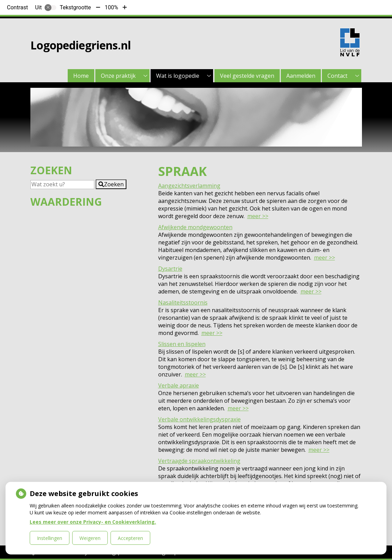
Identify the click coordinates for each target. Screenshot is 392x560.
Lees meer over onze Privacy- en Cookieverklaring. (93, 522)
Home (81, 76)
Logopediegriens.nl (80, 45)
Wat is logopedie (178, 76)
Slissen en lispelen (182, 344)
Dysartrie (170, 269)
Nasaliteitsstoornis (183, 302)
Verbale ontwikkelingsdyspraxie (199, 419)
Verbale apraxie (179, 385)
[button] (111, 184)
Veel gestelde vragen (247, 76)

...

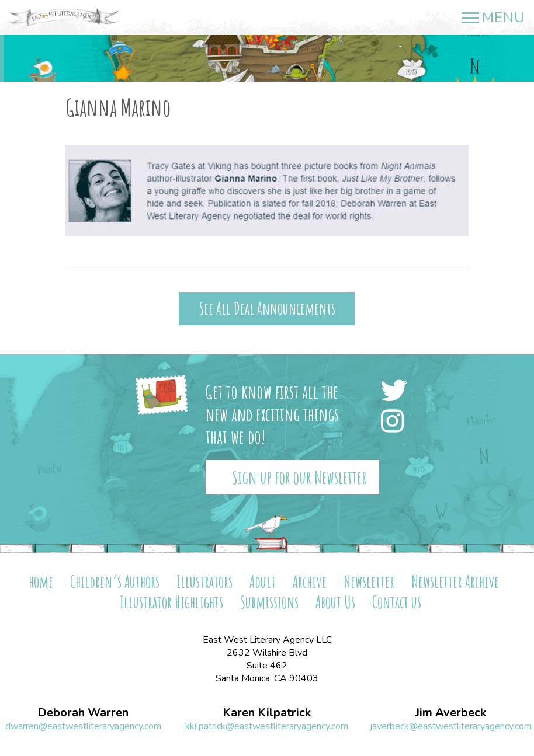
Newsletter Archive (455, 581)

* * *

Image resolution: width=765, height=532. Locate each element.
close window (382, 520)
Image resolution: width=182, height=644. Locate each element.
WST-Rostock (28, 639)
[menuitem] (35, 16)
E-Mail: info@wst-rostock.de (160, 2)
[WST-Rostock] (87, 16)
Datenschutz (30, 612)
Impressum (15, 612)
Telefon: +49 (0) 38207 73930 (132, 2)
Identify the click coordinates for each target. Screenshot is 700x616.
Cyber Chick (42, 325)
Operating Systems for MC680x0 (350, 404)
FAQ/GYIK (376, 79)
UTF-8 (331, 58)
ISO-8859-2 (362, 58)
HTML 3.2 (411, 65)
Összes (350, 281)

• _Exercise requirements_
Copy out the data word for word, from the line containing "Screenshot is 700x616." up to and including the line containing "Összes (350, 281)".

• _Answer in full_
Identify the click coordinates for each target. Screenshot is 700x616.
Cyber Chick (42, 325)
Operating Systems for MC680x0 (350, 404)
FAQ/GYIK (376, 79)
UTF-8 (331, 58)
ISO-8859-2 (362, 58)
HTML 3.2 (411, 65)
Összes (350, 281)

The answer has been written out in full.